Premium
Incorporating target heterogeneity in drug design
Author(s) -
VelazquezCampoy Adrian,
Freire Ernesto
Publication year - 2001
Publication title -
journal of cellular biochemistry
Language(s) - English
Resource type - Journals
SCImago Journal Rank - 1.028
H-Index - 165
eISSN - 1097-4644
pISSN - 0730-2312
DOI - 10.1002/jcb.10068
Subject(s) - flexibility (engineering) , context (archaeology) , computational biology , small molecule , drug , drug development , binding site , drug discovery , hiv 1 protease , chemistry , drug target , stereochemistry , biology , protease , biochemistry , pharmacology , mathematics , enzyme , paleontology , statistics
Traditionally, structure‐based drug design has been predicated on the idea of the lock‐and‐key hypothesis, i.e., the ideal drug should have a structure that complements the target site structurally and energetically.

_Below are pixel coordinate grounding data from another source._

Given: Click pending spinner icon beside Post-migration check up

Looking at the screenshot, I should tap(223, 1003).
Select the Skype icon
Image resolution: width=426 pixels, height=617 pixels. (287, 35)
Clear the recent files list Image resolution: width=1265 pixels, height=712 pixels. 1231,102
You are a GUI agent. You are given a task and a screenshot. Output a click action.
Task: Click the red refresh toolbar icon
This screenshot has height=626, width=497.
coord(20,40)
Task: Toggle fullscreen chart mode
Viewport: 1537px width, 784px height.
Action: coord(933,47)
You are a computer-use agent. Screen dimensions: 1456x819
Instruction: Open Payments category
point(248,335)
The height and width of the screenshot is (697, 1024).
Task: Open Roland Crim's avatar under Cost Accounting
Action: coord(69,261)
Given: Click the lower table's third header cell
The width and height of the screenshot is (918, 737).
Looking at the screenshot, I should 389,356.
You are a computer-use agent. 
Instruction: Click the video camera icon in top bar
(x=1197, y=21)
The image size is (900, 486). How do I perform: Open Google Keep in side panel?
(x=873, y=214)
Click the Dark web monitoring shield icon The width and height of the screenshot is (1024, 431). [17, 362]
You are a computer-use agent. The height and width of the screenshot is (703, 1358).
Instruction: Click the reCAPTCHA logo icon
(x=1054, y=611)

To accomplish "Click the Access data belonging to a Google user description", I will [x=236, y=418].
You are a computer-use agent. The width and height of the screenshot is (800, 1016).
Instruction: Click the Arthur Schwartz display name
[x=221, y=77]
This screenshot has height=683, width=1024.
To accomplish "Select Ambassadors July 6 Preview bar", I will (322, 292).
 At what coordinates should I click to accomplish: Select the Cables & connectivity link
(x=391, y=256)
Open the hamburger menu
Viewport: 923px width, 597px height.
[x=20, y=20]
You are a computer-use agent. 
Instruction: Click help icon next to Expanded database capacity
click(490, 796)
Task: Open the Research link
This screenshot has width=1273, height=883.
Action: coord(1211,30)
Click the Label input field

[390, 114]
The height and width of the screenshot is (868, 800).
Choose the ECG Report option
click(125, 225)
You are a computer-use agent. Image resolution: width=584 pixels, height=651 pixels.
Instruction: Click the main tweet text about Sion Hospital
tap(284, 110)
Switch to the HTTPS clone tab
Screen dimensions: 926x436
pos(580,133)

The implementation of this idea has lead to the development of drug molecules that are conformationally constrained and pre‐shaped to the geometry of the selected target. The main drawback of this strategy is that conformationally constrained molecules cannot accommodate to variability in the target and, therefore, lose significant binding affinity even in the presence of small changes in the target site. There are three common situations that lead to binding site heterogeneity: (1) genetic diversity; (2) drug resistant mutations; and (3) binding site dynamics. The development of drugs that effectively deal with target heterogeneity requires the introduction of certain degree of flexibility. However, flexibility cannot be introduced indiscriminately because it would lead to a loss of binding affinity and specificity. Recently, structure‐based thermodynamic strategies aimed at developing adaptative ligands that target heterogeneous sites have been proposed. In this article, these strategies are discussed within the context of the development of second generation HIV‐1 protease inhibitors. J. Cell. Biochem. Suppl. 37: 82–88, 2001. © 2002 Wiley‐Liss, Inc.